Security through obscurity1 is not working. This is not an allegation, it is a proven fact. Today’s proof has a particularly large impact on worldwide Microsoft Windows installations.
The Windows Security Centre (WSC) API2 has been made to accept any program as an anti-virus solution. The WSC works as follows: If a manufacturer of an AV security solution wants to install his snakeoil, he/she first has to be able to switch off the anti-tempering mechanisms so that it is not identified as malware. Hence the extremely strict non-disclosure of this API until now.
Now anyone with local admin rights can deactivate Windows Defender, at least until the next reboot. A few more steps are necessary to achieve persistence. A service is required, a regular keepalive timestamp must be written into the registry and a few more other steps. However, if, for example, defendnot is re-executed via the task scheduler on every restart, Windows Defender is effectively switched off.

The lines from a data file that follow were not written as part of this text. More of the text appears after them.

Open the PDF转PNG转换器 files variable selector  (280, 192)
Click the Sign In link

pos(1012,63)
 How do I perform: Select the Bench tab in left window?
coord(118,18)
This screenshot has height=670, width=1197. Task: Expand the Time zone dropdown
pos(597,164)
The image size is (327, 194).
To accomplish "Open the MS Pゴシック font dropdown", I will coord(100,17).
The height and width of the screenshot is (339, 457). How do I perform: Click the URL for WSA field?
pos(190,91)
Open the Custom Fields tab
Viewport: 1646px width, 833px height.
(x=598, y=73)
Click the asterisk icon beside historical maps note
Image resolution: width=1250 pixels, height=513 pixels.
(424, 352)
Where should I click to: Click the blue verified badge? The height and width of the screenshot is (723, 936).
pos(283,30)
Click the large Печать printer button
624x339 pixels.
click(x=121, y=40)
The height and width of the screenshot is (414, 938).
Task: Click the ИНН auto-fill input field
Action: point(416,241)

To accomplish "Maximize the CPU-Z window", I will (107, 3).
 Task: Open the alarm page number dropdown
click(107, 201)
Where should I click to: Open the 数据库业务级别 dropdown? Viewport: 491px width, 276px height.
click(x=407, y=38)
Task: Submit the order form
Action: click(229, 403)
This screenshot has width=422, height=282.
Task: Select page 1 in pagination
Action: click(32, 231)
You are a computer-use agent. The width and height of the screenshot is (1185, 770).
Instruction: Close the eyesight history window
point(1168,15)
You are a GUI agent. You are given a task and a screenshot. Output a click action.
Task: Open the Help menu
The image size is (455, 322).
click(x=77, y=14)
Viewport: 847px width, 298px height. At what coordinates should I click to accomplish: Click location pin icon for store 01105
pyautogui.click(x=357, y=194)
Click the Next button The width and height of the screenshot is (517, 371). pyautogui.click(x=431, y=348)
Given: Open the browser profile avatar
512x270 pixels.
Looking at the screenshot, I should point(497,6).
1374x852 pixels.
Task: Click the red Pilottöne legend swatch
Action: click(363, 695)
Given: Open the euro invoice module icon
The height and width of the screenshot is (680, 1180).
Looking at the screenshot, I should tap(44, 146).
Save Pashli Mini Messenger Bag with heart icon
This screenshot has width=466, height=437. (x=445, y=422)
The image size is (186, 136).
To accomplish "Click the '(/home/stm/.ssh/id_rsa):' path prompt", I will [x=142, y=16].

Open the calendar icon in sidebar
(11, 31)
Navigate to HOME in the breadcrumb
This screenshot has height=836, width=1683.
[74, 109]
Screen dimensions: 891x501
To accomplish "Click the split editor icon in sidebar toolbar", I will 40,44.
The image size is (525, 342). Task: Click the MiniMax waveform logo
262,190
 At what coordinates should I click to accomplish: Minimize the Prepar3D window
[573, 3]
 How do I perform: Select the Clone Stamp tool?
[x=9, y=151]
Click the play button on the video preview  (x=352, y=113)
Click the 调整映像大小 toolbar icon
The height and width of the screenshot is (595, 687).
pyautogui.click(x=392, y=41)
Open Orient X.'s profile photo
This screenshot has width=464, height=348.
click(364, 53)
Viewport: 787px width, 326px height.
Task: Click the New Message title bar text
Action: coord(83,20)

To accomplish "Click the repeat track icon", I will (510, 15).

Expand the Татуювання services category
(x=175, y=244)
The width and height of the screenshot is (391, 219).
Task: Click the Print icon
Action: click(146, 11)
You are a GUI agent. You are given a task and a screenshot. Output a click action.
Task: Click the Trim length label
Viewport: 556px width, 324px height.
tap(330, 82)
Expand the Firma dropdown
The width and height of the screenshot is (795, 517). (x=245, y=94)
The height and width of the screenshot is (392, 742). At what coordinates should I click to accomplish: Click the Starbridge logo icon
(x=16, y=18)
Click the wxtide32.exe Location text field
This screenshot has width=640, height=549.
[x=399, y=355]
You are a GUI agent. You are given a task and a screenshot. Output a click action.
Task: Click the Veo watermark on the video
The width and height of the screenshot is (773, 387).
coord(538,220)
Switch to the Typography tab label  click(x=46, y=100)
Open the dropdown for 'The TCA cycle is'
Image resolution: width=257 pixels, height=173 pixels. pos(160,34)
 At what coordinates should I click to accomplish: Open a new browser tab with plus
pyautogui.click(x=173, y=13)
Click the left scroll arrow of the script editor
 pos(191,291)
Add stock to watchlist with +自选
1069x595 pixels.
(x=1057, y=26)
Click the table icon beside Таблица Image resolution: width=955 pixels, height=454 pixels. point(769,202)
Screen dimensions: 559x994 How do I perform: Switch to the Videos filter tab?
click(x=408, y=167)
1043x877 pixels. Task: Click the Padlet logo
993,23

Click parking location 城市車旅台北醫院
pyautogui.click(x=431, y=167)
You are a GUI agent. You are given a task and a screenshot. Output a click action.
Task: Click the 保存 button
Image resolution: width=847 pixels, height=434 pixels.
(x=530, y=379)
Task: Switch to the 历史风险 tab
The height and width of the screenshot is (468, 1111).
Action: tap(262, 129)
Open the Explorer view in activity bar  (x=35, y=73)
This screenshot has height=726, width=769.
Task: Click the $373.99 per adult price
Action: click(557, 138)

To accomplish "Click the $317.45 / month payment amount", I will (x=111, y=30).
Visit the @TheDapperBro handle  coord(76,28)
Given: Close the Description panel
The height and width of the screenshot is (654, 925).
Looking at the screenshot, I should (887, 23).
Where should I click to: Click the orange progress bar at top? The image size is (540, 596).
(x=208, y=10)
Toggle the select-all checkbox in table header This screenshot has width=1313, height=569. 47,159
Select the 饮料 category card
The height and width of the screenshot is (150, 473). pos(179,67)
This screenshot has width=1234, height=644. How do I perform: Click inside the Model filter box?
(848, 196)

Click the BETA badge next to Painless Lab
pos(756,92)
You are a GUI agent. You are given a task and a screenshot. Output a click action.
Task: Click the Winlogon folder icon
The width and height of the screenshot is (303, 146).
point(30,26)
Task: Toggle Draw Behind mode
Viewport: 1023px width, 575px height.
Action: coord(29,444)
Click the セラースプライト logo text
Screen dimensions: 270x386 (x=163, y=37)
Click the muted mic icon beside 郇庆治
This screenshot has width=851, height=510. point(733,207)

Defendnot is the successor to the no-defender3 presented last year, which still needed a DLL from a snakeoil manufacturer for this step. The solution was DCMA’d4 and made me to clone it on Codeberg5.
And of course there is a clone on Codeberg for the current defendnot as well6.
Microsoft now finds itself in a real dilemma. A short-term change to the WSC and the installation process for snakeoil is almost impossible. Security through obscurity does not work, it never has.